### WORK TO BE COMPLETED
Could you pick up the SFED roundtable report below and continue it from its final sentence?

### EXERCISE TEXT
[Start of section]

SFED Roundtable in Lugano – Q4 2025
The SFED association (Swiss Forum for Economic Dialogues) held its second quarterly roundtable of chief economists and investment directors from Lugano’s financial sector on November 11, 2025.
Ticino Management acted as media partner.
Macroeconomic Outlook: Slower Growth and Policy Divergence
Inflation was described as less cyclical and more institutionalised, with persistent fiscal outlays and demographic trends limiting the return to pre-pandemic price stability. The U.S. fiscal deficit and defence spending—now near USD 1 trillion annually—continue to fuel demand, while Europe’s heavy welfare burden restrains flexibility. Participants noted that the 2% inflation target may lose credibility as a policy anchor, given that public debt ratios near 100% of GDP make mild inflation fiscally convenient. Commodity prices, energy bottlenecks, and rising capex in infrastructure and semiconductors are expected to maintain a floor under global inflation.
Public spending on energy, defense, and re-industrialization continues to support demand but may keep inflation above central bank targets. Monetary policy divergence was a key theme: the U.S. Federal Reserve is expected to ease gradually, while the ECB and SNB are seen as more accommodative amid softer growth. Participants also flagged U.S. debt concerns and tariff-related headlines as potential triggers for short-term risk-off episodes.

[End of section]

### RECORD EXTRACTS
[Start of section]

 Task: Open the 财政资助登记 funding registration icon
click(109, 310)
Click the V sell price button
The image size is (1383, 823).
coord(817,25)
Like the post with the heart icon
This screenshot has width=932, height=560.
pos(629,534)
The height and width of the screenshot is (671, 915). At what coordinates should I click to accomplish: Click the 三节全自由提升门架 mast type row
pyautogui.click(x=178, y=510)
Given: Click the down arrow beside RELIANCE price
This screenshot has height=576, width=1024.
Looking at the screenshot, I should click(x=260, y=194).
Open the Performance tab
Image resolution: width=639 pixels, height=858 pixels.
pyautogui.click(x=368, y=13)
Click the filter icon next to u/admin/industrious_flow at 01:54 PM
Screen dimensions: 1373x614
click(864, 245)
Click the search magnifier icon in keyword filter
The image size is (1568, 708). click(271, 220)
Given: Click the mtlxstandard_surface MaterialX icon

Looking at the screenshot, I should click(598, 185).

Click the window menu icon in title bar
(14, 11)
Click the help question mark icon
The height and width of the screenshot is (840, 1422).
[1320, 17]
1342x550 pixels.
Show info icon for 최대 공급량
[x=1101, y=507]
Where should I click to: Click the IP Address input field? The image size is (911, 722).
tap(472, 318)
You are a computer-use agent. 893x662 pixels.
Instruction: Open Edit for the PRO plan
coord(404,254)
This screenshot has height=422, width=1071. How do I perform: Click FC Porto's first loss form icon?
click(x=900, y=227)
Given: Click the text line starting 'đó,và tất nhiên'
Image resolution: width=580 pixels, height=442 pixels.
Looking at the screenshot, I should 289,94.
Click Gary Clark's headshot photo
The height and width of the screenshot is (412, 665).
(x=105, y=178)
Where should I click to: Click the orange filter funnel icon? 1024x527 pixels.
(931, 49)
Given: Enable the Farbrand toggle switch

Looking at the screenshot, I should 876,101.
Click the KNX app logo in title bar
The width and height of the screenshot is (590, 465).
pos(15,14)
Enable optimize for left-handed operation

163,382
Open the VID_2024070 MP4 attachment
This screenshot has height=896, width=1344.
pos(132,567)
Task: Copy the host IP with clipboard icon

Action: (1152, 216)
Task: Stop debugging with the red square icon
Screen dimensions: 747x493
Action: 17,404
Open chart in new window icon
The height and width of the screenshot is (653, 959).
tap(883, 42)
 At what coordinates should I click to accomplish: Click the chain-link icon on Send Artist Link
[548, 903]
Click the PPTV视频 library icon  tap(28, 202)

[End of section]

### RESPONSE TO THE TASK
Geopolitics and Structural Spending Trends
The roundtable emphasized that war-related and security expenditures are structural rather than cyclical. European defense capacity faces significant bottlenecks, with long lead times and limited production output, pointing to multi-year disbursement cycles. Energy transition policies were described as uneven across Europe and highly sensitive to national cost structures.
Market Themes and Technology Disruption
On markets, there was no consensus on an equity bubble. Earnings and cash flows remain solid, supported by record U.S. buybacks, corporate deleveraging, and liquidity in AI and technology leaders. The consensus favoured observing rather than anticipating corrections: reacting to shocks instead of pre-emptive de-risking. Regionally, the U.S. was viewed as the structural growth and earnings engine; Europe, constrained by regulation and slow adaptation, may benefit from selective industrial and energy themes; Switzerland remains a stable, high-quality market with disciplined balance sheets and resilient exporters despite the strong franc.